Bobby Kennedy Breaks The News

It was April 4, 1968. RFK was flying into Indy for a quick campaign stop. As the plane was about to touch down, the captain informed Kennedy and his staff that Martin Luther King, Jr. had been assassinated. Bobby’s handlers told him it would be suicide for a white man to tell a crowd of black people that one of their leaders, one of their heroes, had been killed. Let’s not land, they begged him. Let’s go somewhere safe.

And Bobby said no. The plane landed and he gave this speech on the tarmac, completely extemporaneous and without notes, one of the finest in the history of this very, very imperfect nation:

Ladies and gentlemen.

I’m only going to talk to you for just a minute or so this evening, because I have some, some very sad news for all of you. Could you lower those signs, please? I have some very sad news for all of you, and, I think, sad news for all of our fellow citizens, and people who love peace all over the world; and that is that Martin Luther King was shot and was killed tonight in Memphis, Tennessee.
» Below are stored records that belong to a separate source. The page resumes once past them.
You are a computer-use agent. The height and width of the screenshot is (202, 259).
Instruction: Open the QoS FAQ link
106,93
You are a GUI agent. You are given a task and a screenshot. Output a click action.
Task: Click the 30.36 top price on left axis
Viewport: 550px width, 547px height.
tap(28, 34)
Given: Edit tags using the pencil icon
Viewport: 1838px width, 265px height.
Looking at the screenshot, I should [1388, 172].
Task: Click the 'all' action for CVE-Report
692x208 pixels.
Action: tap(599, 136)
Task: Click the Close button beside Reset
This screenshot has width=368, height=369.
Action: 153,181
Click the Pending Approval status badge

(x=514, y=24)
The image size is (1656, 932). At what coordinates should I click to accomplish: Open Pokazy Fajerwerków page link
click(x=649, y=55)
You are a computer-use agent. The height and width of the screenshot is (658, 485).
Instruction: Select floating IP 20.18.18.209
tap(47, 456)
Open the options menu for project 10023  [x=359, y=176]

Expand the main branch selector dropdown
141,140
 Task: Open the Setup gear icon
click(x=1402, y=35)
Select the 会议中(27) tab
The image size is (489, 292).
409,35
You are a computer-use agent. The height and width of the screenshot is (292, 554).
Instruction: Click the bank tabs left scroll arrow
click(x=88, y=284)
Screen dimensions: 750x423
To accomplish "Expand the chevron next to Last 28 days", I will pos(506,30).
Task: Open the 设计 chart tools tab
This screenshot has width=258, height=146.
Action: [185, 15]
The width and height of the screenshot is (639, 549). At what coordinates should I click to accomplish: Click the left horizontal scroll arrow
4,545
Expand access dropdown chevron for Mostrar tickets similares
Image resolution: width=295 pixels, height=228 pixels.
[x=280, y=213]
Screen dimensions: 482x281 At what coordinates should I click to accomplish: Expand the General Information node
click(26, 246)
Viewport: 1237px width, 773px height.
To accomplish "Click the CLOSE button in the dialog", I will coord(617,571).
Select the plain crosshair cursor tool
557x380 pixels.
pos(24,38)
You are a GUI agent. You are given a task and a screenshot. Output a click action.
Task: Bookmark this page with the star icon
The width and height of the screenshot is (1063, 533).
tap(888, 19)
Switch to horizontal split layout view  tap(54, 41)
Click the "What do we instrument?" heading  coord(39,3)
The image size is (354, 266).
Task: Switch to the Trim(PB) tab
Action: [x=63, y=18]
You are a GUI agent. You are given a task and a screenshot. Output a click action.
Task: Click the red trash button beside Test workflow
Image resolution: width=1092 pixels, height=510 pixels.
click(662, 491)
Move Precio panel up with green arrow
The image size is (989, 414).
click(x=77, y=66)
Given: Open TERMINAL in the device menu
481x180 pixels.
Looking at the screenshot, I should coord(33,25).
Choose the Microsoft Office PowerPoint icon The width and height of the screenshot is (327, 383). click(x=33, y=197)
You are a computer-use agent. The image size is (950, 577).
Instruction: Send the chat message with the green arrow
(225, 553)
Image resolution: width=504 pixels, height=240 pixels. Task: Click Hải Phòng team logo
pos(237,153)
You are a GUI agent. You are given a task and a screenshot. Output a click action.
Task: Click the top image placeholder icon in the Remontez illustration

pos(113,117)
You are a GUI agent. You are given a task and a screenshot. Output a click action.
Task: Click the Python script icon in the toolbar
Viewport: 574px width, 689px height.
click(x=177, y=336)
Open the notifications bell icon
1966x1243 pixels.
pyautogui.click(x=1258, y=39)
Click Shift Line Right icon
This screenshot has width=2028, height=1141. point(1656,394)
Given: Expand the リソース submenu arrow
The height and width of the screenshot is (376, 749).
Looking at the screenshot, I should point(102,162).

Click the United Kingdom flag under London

Martin Luther King dedicated his life to love and to justice between fellow human beings. He died in the cause for the effort. In this difficult day, in this difficult time for the United States, it’s perhaps well to ask what kind of a nation we are and what direction we want to move in. For those of you who are black — considering the evidence, evidently, is that there were white people who were responsible — you can be filled with bitterness, and with hatred, and a desire for revenge.

We can move in that direction as a country, in greater polarization — black people amongst blacks and white people amongst whites, filled with hatred toward one another. Or we can make an effort, as Martin Luther King did, to understand, and to comprehend, and replace that violence, that stain of bloodshed that has spread across our land, with an effort to understand, compassion, and love.

For those of you who are black and are tempted to be filled with hatred and mistrust, of the injustice of such an act, against all white people, I would only say that I can also feel in my own heart the same kind of feeling. I had a member of my family killed, but he was killed by a white man.

But we have to make an effort in the United States, we have to make an effort to understand, to get beyond, or go beyond these rather difficult times.

My favorite poem, my favorite poet was Aeschylus. And he once wrote:

Even in our sleep, pain which cannot forget

falls drop by drop upon the heart, until, in our own despair,

against our will,

comes wisdom

through the awful grace of god.

What we need in the United States is not division; what we need in the United States is not hatred; what we need in the United States is not violence and lawlessness, but is love, and wisdom, and compassion toward one another, and a feeling of justice toward those who still suffer within our country, whether they be white or whether they be black.

So I ask you tonight to return home, to say a prayer for the family of Martin Luther King — yeah, it’s true — but more importantly to say a prayer for our own country, which all of us love, a prayer for understanding and that compassion of which I spoke.

We can do well in this country. We will have difficult times. We’ve had difficult times in the past, and we will have difficult times in the future. It is not the end of violence; it is not the end of lawlessness; it is not the end of disorder.

But the vast majority of white people and the vast majority of black people in this country want to live together, want to improve the quality of our life, and want justice for all human beings that abide in our land.

And let’s dedicate ourselves to what the Greeks wrote so many years ago: to tame the savageness of man and make gentle the life of this world. Let us dedicate ourselves to that, and say a prayer for our country and for our people.

Thank you very much.

Kennedy died of a gunshot wound to the head 45 years ago Thursday.